• **Problem 1**: In the article on the history of Friday the 13th, retype the passage from "Every since any" up to and including "of Muhammad Imams.".

• **Selected text**:
The History Behind Friday the 13th

Every since any one of us can remember, Friday the 13th has been considered an unlucky day. Friday on its own is quite unlucky, but when you throw in the number 13, you get a day that could easily terrify anyone. Even before the coming of Christ, people held 13 with a lot of suspicion and fear. Oddly enough, the fear of Friday the 13th has a scientific name: Paraskevidekatriaphobia. This literally means “The fear of Friday thirteen”
While 13 is seen as an outlier or a sign of bad luck, number 12 on the other hand, is seen as a number of completeness and perfection. This could be because, there are 12 months in a year, 12 hours in a clock, there are twelve gods of Olympus, 12 apostles of Jesus, 12 tribes of Israel, and 12 descendants of Muhammad Imams.

Even today, we can still see people avoiding the number 13 at all costs. Most tall or commercial buildings in the west, such as the Carlton hotel in London are designed without a 13th floor. The unlucky number 13 is often left out when numbering houses, hotel rooms and even apartments.

We have seen many stories in the media over the last few decades about freak accidents happening on Friday the 13th. A recent example is the 2010 incident of a 13-year old boy in Suffolk. He was struck by lightning at approximately 13:13 on Friday the 13th. During the early 90s, Bob Renphrey, a retired bud conductor decided to stay in bed after suffering a string of bad luck, such as losing his job on a previous Friday the 13th. Understandably, he decided to stay indoors and in bed. A few hours later, the roof caved in and crushed him to death.

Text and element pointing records
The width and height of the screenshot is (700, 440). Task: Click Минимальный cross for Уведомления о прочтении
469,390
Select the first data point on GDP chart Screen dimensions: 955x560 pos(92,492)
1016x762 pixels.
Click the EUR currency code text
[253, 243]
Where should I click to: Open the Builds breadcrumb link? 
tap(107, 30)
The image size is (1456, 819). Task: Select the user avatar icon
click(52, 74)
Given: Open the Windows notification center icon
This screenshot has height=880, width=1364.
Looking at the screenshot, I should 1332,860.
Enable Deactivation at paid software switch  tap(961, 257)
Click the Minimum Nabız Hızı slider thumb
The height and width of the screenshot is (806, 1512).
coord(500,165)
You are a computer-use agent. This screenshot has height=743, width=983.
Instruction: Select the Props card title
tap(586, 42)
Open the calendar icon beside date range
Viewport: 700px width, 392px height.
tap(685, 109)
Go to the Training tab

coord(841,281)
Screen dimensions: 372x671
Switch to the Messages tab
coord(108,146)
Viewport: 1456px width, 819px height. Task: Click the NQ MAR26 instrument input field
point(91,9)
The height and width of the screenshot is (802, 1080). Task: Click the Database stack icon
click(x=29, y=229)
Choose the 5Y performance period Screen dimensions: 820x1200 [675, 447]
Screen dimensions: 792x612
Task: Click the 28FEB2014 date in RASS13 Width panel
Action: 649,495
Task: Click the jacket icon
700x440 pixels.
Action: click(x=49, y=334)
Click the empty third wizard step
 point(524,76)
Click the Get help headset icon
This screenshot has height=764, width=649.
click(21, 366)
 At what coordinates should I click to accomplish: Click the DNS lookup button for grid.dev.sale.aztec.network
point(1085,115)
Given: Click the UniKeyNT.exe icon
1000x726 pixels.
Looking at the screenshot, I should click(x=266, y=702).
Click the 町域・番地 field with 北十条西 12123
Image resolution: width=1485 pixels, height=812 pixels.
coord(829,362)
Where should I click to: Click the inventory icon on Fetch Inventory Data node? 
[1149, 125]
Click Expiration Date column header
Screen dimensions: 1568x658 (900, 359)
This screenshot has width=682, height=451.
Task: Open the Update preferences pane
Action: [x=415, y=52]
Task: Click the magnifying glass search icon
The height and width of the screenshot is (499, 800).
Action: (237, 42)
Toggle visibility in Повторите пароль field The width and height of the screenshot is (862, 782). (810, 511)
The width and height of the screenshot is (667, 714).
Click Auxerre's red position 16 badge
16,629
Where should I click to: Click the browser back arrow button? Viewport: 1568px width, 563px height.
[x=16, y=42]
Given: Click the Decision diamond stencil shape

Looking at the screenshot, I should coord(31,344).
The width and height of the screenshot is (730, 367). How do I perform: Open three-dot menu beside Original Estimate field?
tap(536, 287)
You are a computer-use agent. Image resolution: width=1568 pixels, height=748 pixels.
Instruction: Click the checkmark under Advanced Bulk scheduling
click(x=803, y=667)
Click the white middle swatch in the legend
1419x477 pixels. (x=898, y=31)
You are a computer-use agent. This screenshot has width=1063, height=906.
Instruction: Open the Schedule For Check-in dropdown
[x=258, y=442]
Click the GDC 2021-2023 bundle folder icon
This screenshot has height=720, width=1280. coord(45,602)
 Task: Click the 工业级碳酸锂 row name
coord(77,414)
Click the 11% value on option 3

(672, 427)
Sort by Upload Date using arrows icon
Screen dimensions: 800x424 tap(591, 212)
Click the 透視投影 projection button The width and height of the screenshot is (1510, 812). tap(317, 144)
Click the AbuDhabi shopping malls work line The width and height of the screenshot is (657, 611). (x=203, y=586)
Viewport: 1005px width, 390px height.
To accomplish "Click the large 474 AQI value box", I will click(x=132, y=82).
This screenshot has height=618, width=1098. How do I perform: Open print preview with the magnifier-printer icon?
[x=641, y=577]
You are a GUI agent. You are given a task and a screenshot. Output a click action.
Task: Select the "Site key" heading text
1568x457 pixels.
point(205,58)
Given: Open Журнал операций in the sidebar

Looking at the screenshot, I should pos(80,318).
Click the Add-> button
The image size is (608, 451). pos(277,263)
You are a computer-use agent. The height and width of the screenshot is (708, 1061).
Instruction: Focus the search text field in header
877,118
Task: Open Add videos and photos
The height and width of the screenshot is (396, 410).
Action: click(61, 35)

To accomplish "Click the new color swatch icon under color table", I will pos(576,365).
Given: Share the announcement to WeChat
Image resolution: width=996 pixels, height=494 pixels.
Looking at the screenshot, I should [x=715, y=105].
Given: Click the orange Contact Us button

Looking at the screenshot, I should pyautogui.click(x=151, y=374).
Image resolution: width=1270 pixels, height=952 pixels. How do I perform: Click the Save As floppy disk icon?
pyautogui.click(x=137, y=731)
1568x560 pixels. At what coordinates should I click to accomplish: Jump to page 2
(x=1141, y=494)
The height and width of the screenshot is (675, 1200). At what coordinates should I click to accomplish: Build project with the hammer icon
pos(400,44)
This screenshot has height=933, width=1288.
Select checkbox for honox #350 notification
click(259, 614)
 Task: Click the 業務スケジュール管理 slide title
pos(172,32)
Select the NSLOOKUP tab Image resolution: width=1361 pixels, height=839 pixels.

• **Problem 2**: Repeat the lines of the records from the line with "The height and width of the screenshot is (802, 1080)." up to and including the line with "point(524,76)".

• **Exercise solution 1**:
Every since any one of us can remember, Friday the 13th has been considered an unlucky day. Friday on its own is quite unlucky, but when you throw in the number 13, you get a day that could easily terrify anyone. Even before the coming of Christ, people held 13 with a lot of suspicion and fear. Oddly enough, the fear of Friday the 13th has a scientific name: Paraskevidekatriaphobia. This literally means “The fear of Friday thirteen”
While 13 is seen as an outlier or a sign of bad luck, number 12 on the other hand, is seen as a number of completeness and perfection. This could be because, there are 12 months in a year, 12 hours in a clock, there are twelve gods of Olympus, 12 apostles of Jesus, 12 tribes of Israel, and 12 descendants of Muhammad Imams.

• **Exercise solution 2**:
The height and width of the screenshot is (802, 1080). Task: Click the Database stack icon
click(x=29, y=229)
Choose the 5Y performance period Screen dimensions: 820x1200 [675, 447]
Screen dimensions: 792x612
Task: Click the 28FEB2014 date in RASS13 Width panel
Action: 649,495
Task: Click the jacket icon
700x440 pixels.
Action: click(x=49, y=334)
Click the empty third wizard step
 point(524,76)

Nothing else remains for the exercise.